23歳の初夏、アラスカの大地を1ヵ月半をかけ1,500キロの自転車旅をしました。
スワードという港町からアンカレッヂを経由し、フェアバンクスまでの旅です。
その道のりは険しく、合計20キロになるキャンプ道具と食料を自転車キャリアに積み、一番の高い峠で標高1,200メートル、その高低差600メートル、そしてそれに順ずる峠をいくつも越えました。
一日の走行距離は、多い日で130キロを走ることもありました。
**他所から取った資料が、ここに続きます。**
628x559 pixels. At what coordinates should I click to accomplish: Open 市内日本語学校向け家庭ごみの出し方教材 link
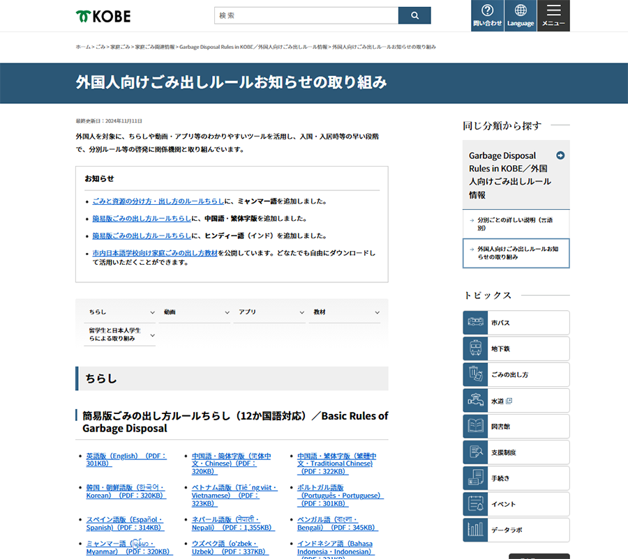tap(155, 253)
もちろん3つ4つの峠を越えつつ。
そのような旅の中での一番の思い出は、デナリ国立公園です。
圧倒する大自然の中を自転車で走ることができ、うれしさと共に感動の連続でした。
星野道夫、植村直己、Celia Hunter、Ginny Hill Wood、MURIE兄弟、そしてMargaret E. Murie・・・の世界が目の前に広がっているのです。
遠くで恐ろしいほどの存在感で聳えるマッキンレー山、
やわらかな絨毯のようなツンドラの大地、
喘ぎながら峠を上っていくわたしを不思議そうに見下ろす地リス、
そして我関せずと、ゆったりと歩いていくこの大地の主グリズリー・・・。
今見ている光景と大地の匂いを忘れないように、忘れないようにと唱えながら走りました。
それから数年後、その思い出から『№73 DENALI』ができました。
次に訪れるときは、ツンドラの大地が紅葉で色付く頃をと願いつつ。
デナリ北面の裾野、道はマッキンレー山に向けてつづいていきます。
ゆるい坂を下っていたとき、ふっと脇を見ると数頭のカリブーが休んでいました。
この大地の物語には欠かせない、主要キャストの一つです。
トクラットリバー、氷河を源とする川。
グリズリーです。自転車に鈴をつけ、それを鳴らしながら走りました。
このウィルダネスの中ではわたしはよそ者。決して邪魔はせず、そして謙虚に。
ポリクローム峠から、網目状に広がるトクラット川を見下ろす。
何度も何度も自転車を止めては、アラスカの大地を眺めていました。